Ransomware families: response and recovery actions
Ransomware is one of the most common and damaging cyberthreats in the current landscape. It is a type of malicious software designed to encrypt files and extort money from victims in order to recover data.
The first ransomware cataloged was the AIDS Trojan, also known as PC Cyborg. Created in 1989, it encrypted the names of files on the C: drive, rendering the system unusable and demanding payment of $189 to a P.O. Box in Panama to obtain the decryption tool. This malware inaugurated simple extortion cyberattacks. Over time, in double extortion attacks, such as the one in Maze in 2019, criminals not only encrypted data, but also threatened to reveal sensitive information. Triple extortion attacks incorporate the threat of denial-of-service attacks, thereby intensifying coercion, such as Avaddon in 2021, while quadruple extortion attacks add external pressures, involving victims' customers and partners.

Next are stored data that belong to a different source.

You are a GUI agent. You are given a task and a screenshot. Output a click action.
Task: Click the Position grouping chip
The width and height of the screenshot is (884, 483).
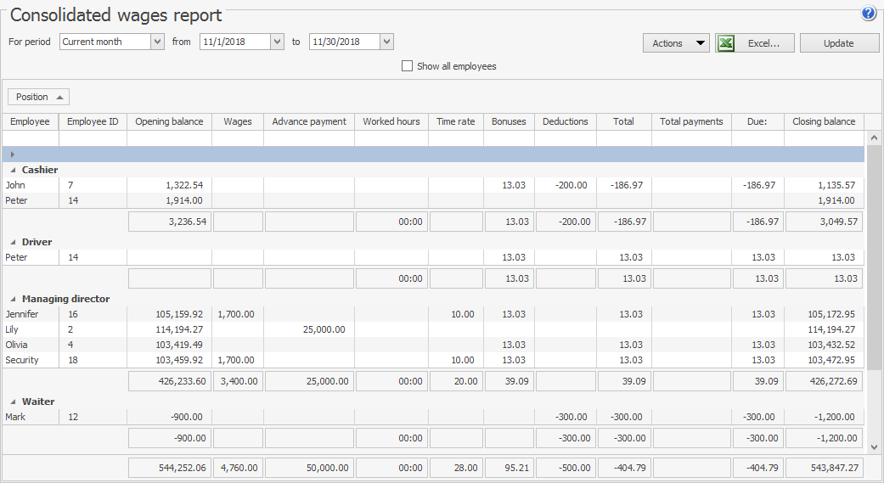(x=38, y=97)
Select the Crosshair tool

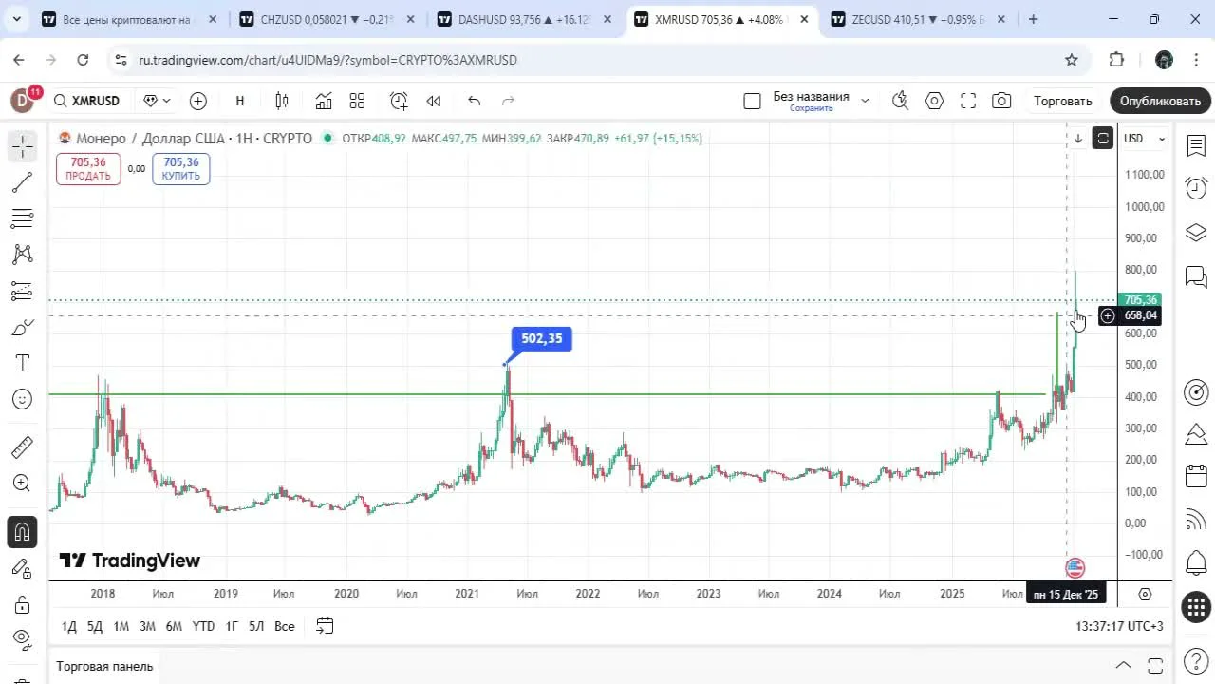tap(21, 146)
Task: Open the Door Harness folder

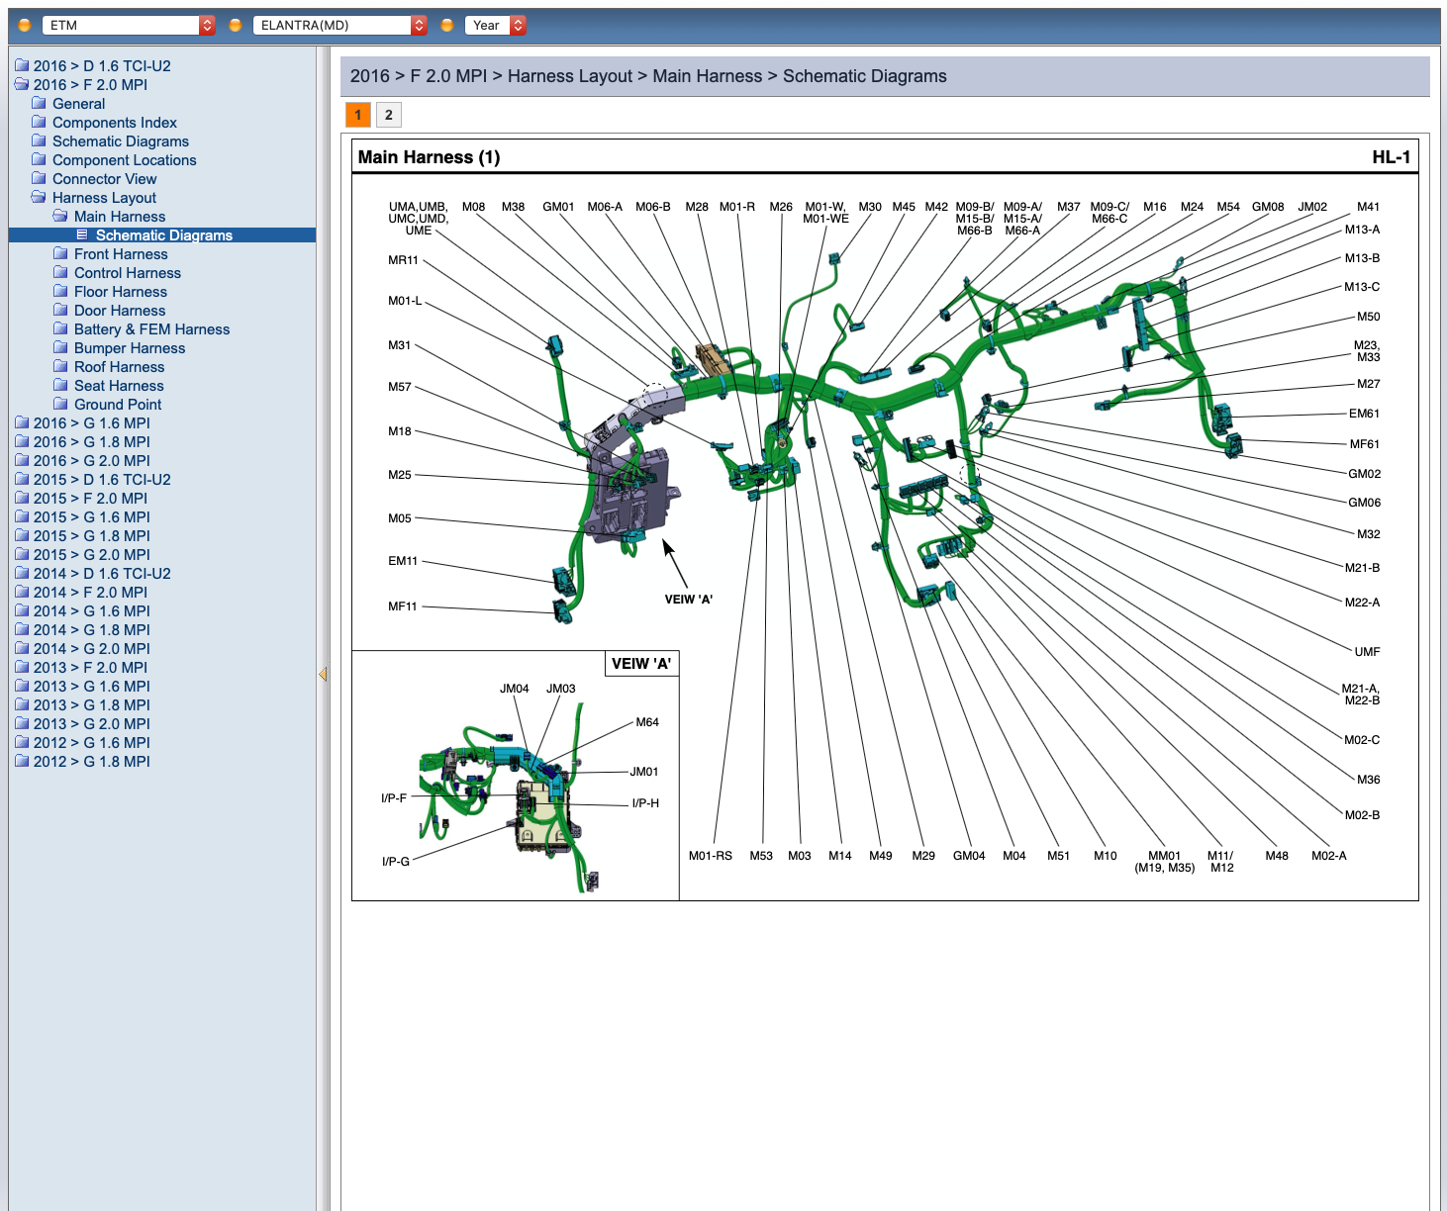Action: (x=120, y=311)
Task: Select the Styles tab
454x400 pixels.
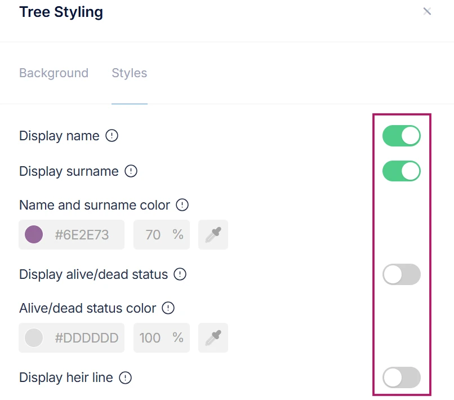Action: pos(129,73)
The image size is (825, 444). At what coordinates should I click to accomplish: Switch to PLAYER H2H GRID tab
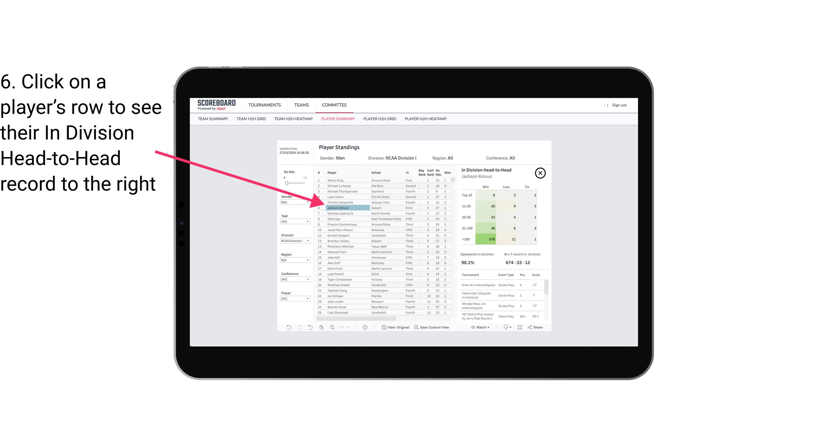pos(379,119)
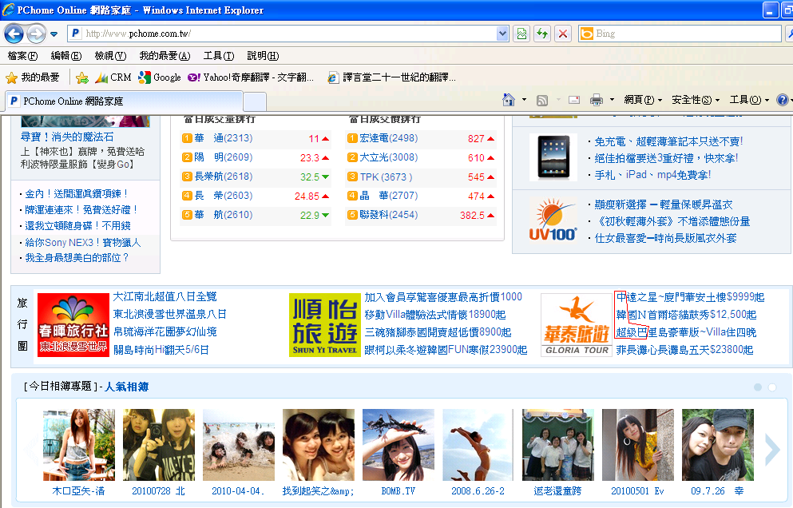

- Ransomware Extortion Levels. Source -
Ransomware has been introduced into market models, becoming a profitable business for cybercriminals, which also allows it to be in constant innovation, presenting high risks and challenges for global digital security.
Its rise can be attributed, in part, to the ease with which it can spread, the diversity of infection vectors available, and the availability of dark web platforms that allow the cybercrime industry to operate under highly structured business models, such as Ransomware-as-a-Service (RaaS). In it, malicious actors offer ransomware services to subscribers, allowing cybercriminals with less technical knowledge to launch effective attacks. In this model, developers focus on creating malware that is more advanced and adaptable to different technologies and needs of their customers, as seen in the case of Hive, a cross-platform ransomware.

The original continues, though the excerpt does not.